On May 8, 2015, OncoCyte Corporation accepted subscriptions for 3,000,000 shares of its common stock to two for $3,300,000 in cash from two of its shareholders, including a subscription for 1,000,000 shares from George Karfunkel, a beneficial owner of more than 5% of the outstanding common shares of BioTime. Concurrently, BioTime purchased 3,000,000 shares of OncoCyte common stock in exchange for the cancelation of $3,300,000 of indebtedness owed to BioTime by OncoCyte, and OncoCyte delivered to BioTime a convertible promissory note (the “Note”) for an additional $3,300,000 of OncoCyte’s indebtedness to BioTime.

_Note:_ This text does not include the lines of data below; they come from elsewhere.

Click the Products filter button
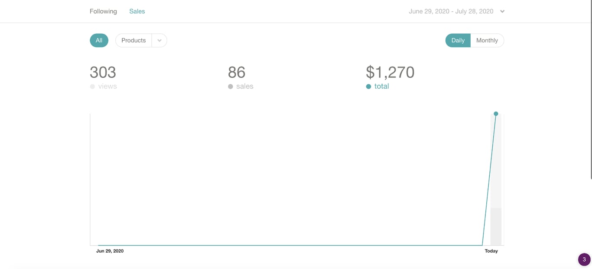 [133, 40]
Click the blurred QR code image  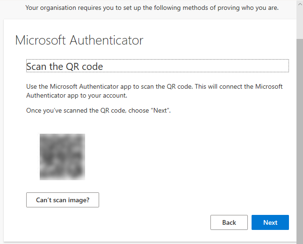pyautogui.click(x=62, y=157)
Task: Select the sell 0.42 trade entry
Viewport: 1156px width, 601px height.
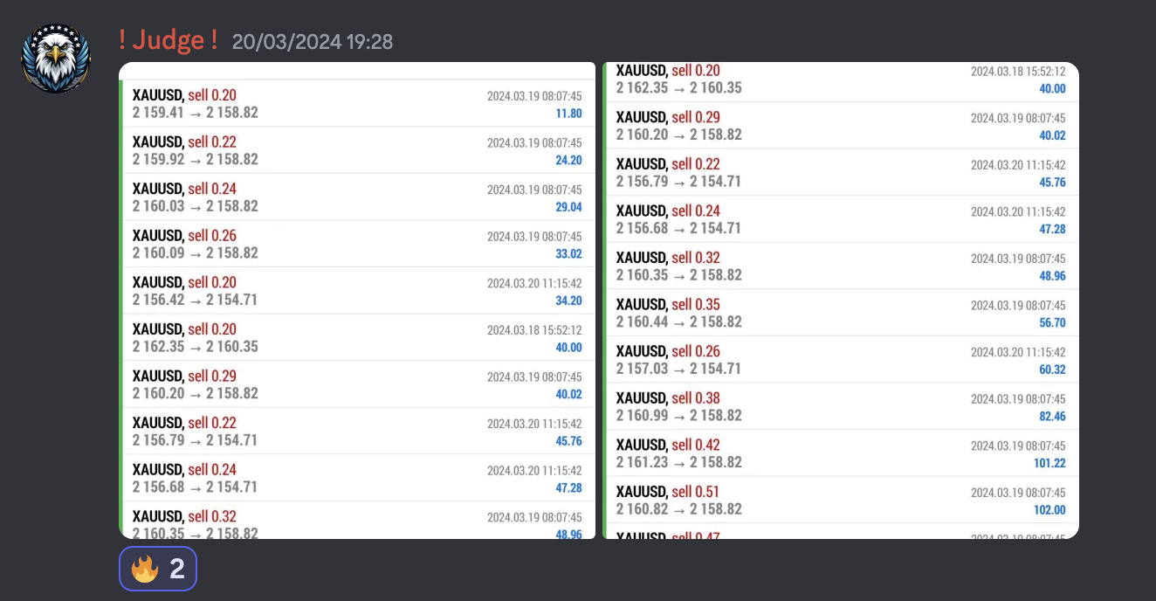Action: click(x=841, y=453)
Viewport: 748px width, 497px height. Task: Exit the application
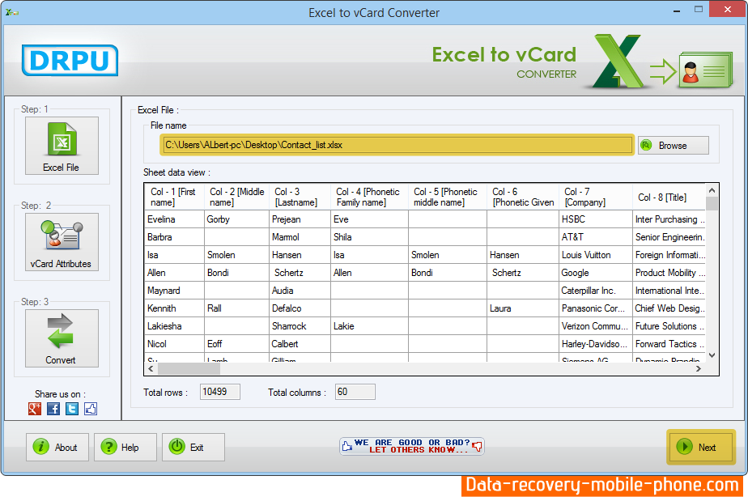[x=193, y=448]
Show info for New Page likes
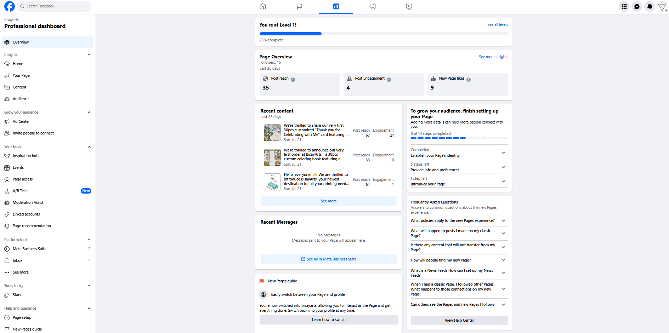 469,80
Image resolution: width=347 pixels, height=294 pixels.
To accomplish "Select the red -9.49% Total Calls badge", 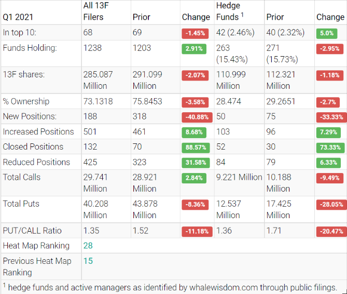I will [x=330, y=178].
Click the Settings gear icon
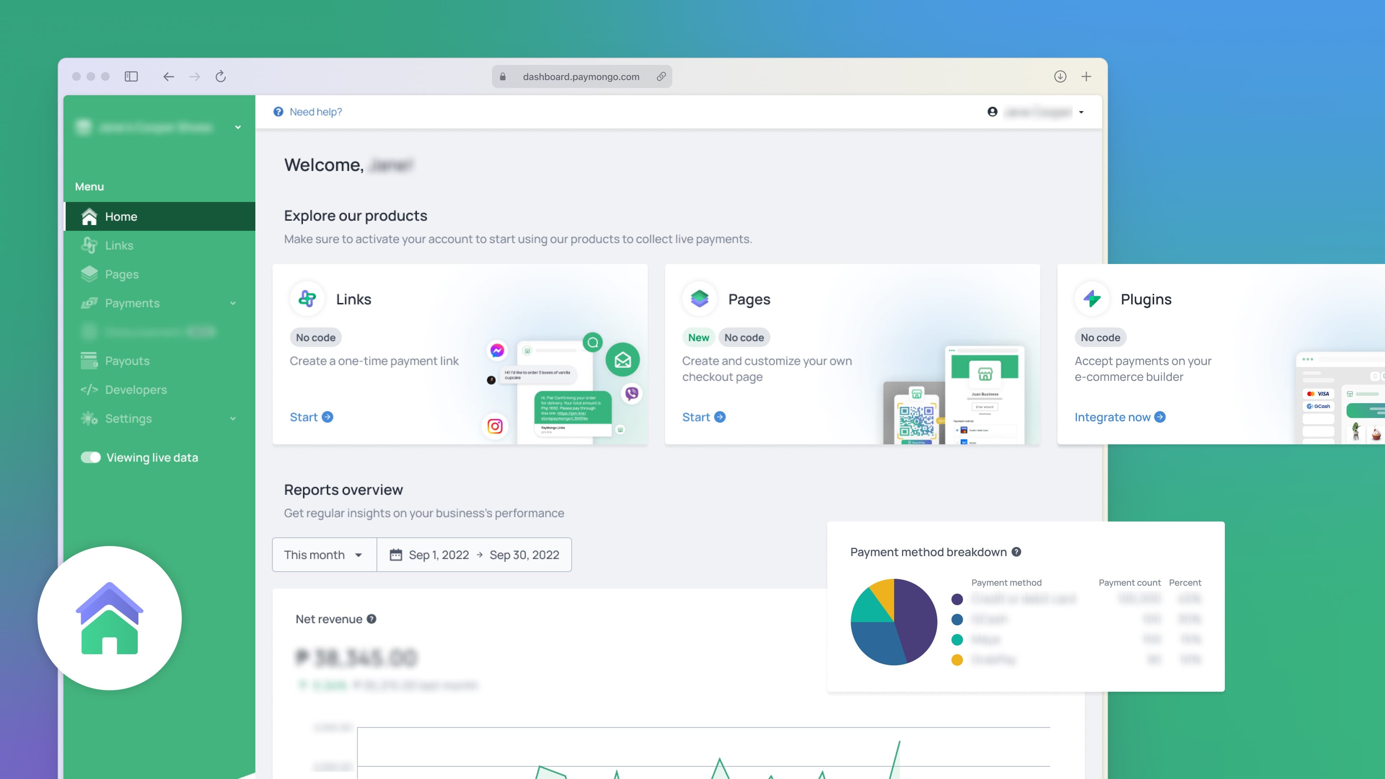Image resolution: width=1385 pixels, height=779 pixels. click(89, 418)
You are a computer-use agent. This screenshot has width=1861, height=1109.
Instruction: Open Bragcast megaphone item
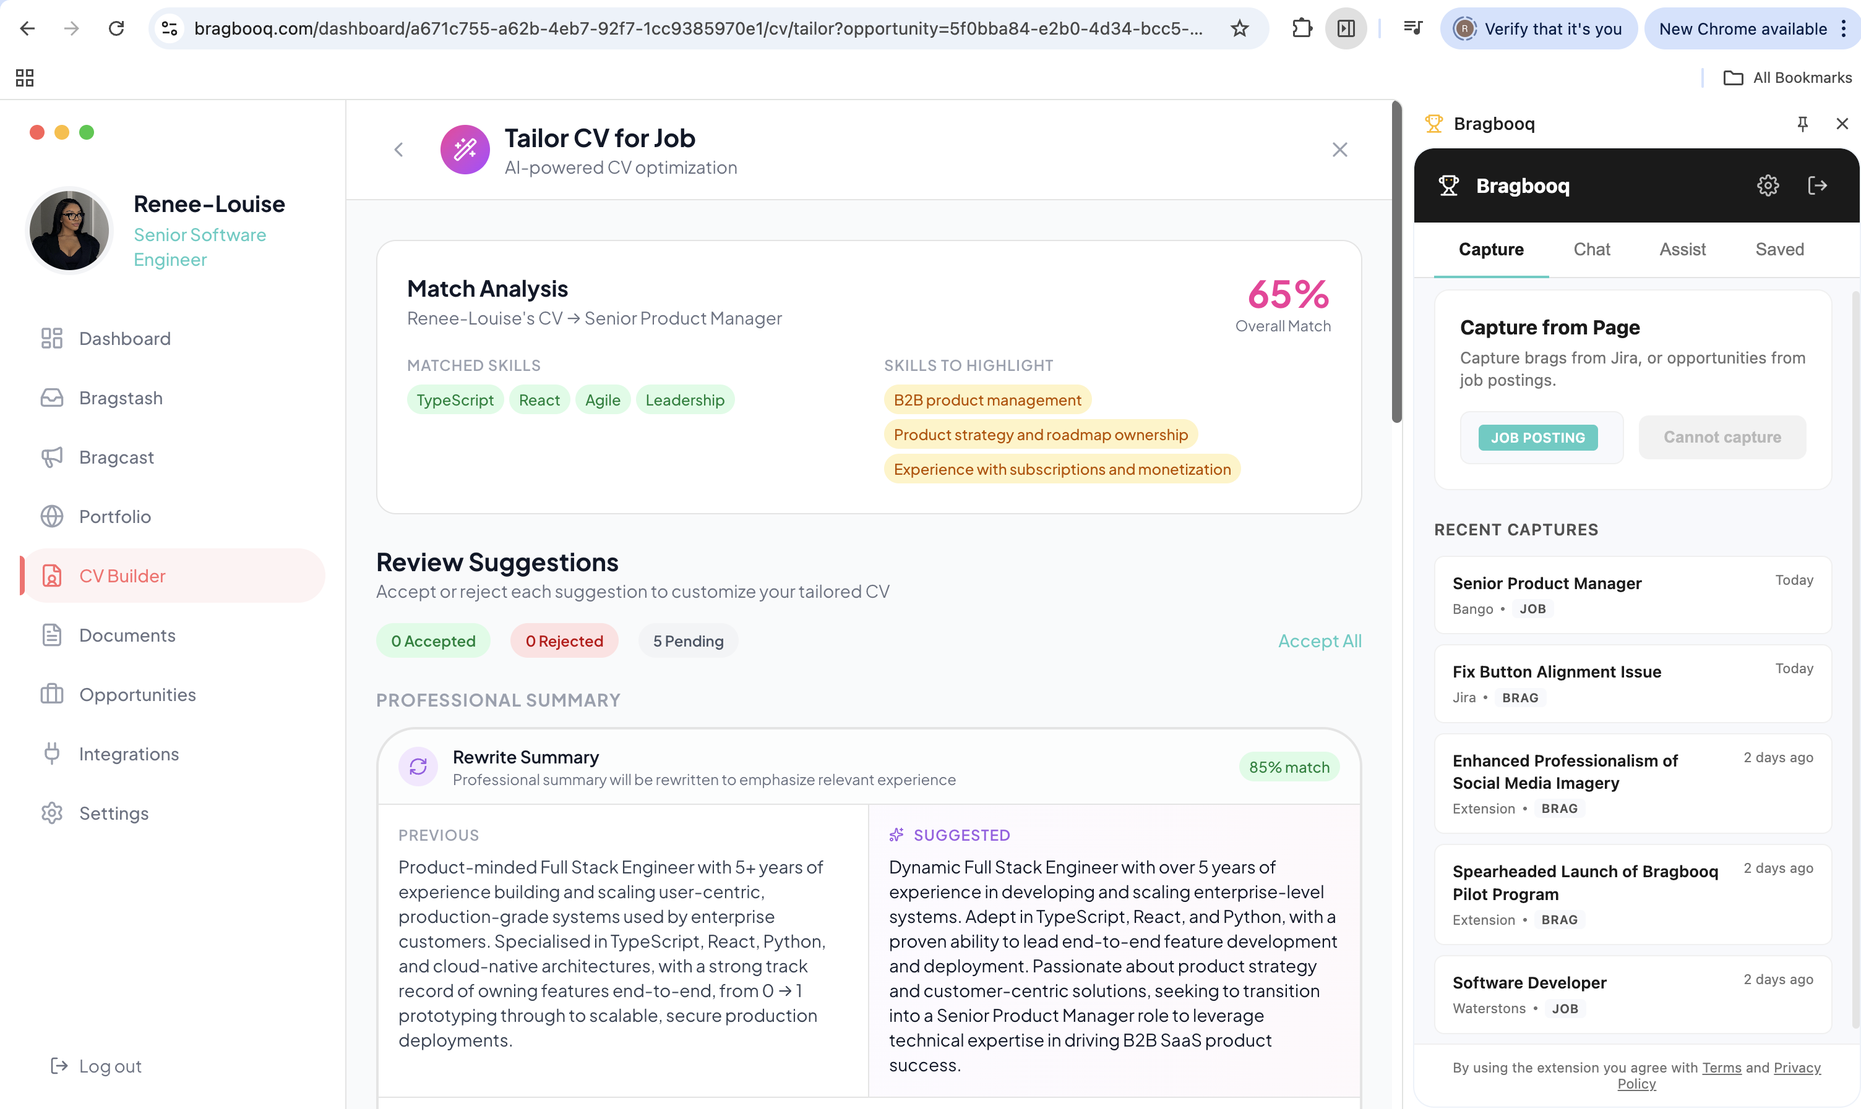click(116, 457)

The Note will bear interest at the rate of 1% per annum and will mature and be payable on November 30, 2016. BioTime will have the right to convert the principal amount of the Note plus accrued interest into shares of OncoCyte common stock at a conversion price of $1.10 per share commencing on the earliest of November 8, 2016, or six months after OncoCyte completes an initial underwritten public offering of its common stock, or upon the occurrence of an “Event of Default” as defined in the Note. An Event of Default includes a failure of OncoCyte to pay any amount due on the Note or the commencement of bankruptcy proceedings by or against OncoCyte or the occurrence of certain insolvency related events, the dissolution or liquidation of OncoCyte, or any material breach or default by OncoCyte under any loan agreement, promissory note, or other instrument evidencing indebtedness payable to a third party. The conversion price is subject to pro rata adjustment in the event of a stock split, combination, reclassification, or similar event.